(Reading text)

At just 12 years old, sixth grader Shahriar-or-Rashid felt the pull of the streets. Every day, he watched the older boys from his neighbourhood leave for the protests. “I saw one of the brothers get hit by a rubber bullet and become paralyzed. That stayed with me and affected me deeply. I felt I had to join”, he said.
He began to follow the boys at a distance, even when they warned him to stay back because they knew his mother would be furious with them for influencing him. He lied to his family, telling them he was 0ff to play football, only to slip into the crowds. By July 19, he had already been hit once by a rubber bullet. The older boys pulled him into a safe corner and held on to him until the chaos passed. Still, he returned. On August 4, he saw a man get shot and tried to help carry him to the hospital, but the man died. Shahriar himself was hit again by a rubber bullet that same day and went to Ajmal Hospital, where a nurse extracted the round and applied ointment before he went home. That night, Jamuna TV aired footage that showed him at a protest. His grandmother recognized him and told his mother, who then locked him indoors.

(End Reading text)
(Supplied information)

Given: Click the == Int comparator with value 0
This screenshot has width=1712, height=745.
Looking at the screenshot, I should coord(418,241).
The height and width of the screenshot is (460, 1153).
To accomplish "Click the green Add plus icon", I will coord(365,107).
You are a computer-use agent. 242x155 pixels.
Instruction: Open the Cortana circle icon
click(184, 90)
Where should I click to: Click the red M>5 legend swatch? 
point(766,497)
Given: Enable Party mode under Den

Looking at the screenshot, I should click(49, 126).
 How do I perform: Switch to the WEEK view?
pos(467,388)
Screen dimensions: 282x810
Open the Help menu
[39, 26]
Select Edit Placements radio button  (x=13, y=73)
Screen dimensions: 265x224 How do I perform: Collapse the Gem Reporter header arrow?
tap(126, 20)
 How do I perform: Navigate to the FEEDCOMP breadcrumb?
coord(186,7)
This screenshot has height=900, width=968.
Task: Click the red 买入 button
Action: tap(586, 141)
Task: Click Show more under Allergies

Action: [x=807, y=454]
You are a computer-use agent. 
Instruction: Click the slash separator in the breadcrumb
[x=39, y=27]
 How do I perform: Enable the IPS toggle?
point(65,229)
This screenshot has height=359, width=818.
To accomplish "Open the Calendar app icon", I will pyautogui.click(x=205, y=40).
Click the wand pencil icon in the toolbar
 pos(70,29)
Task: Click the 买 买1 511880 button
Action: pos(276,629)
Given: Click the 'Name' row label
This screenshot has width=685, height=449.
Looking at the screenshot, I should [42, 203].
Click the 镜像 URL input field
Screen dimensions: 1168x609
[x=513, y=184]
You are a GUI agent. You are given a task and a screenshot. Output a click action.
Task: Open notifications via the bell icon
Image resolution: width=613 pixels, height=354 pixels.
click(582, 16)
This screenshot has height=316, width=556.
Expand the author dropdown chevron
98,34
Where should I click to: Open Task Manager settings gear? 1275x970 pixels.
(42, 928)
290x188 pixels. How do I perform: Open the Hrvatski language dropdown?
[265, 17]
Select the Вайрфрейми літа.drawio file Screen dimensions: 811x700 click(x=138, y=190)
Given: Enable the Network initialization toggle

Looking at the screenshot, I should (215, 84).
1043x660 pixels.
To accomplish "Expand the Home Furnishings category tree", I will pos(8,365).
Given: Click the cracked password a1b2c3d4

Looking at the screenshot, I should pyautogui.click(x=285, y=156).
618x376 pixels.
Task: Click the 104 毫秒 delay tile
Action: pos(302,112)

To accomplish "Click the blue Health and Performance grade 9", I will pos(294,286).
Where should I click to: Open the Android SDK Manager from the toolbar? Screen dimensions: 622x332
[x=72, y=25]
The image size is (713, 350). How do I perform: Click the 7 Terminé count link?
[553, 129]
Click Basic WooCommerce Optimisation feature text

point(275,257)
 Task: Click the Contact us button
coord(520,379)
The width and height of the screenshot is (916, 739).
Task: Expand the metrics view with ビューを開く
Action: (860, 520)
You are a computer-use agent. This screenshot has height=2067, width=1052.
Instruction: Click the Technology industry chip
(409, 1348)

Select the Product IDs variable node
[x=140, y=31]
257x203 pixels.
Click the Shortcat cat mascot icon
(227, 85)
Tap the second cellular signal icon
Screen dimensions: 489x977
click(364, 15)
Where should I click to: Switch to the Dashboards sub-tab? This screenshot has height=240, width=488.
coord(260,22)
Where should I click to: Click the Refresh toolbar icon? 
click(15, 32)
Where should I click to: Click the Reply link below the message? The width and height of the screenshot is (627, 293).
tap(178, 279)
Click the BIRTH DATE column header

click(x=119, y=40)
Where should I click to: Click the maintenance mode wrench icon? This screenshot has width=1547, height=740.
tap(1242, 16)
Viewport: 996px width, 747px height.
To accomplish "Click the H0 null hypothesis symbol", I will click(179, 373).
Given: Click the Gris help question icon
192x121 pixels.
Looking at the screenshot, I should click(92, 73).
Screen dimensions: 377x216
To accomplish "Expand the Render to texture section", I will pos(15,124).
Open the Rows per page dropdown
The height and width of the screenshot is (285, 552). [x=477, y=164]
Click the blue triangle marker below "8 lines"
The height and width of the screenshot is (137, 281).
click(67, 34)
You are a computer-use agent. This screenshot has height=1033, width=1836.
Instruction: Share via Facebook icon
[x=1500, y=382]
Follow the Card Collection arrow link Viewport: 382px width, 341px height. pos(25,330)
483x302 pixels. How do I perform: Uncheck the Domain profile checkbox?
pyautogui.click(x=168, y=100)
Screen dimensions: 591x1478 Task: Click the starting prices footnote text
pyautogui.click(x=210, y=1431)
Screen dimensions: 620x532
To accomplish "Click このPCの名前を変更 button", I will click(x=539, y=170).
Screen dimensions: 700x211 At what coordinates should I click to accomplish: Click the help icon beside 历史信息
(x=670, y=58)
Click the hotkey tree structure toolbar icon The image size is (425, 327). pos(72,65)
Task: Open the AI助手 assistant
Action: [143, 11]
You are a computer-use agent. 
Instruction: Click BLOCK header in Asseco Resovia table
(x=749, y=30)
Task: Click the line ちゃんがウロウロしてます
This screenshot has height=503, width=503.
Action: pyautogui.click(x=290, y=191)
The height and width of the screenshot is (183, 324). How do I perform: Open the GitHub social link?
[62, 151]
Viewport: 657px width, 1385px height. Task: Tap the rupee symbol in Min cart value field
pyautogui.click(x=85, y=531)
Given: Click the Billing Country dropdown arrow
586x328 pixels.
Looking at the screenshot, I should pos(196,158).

(End Supplied information)

» **Aim of the exercise**
Write what comes next in the story about young Shahriar joining the protests, picking up right after its last sentence.

» **Answer for the task**
The next afternoon, August 5, he watched the Bijoy Michil (Victory Rally) from his window and convinced himself it would be safe. Everyone seemed to be moving toward Gonobhaban, and the mood was one of optimism and hope. He managed to slip out to join the march. Near Mirpur-2 Model Thana around 3:30 p.m., police told the crowd to go ahead and declared they would not stand in their way. Moments later, the officers fired tear gas, hurled sound grenades, and fired live ammunition rounds. Shahriar darted behind a pillar as people fell all around him. He saw an older brother get shot and, while looking at him, missed the officers who had moved up behind him.
“A madrasa student called out to me,” he remembered. “I turned and saw three policemen heading towards me. They loaded their rifles and shot me.” He collapsed, and students carried him to Al-Helal Hospital at Mirpur-10. From there, he was transferred to Pongu Hospital.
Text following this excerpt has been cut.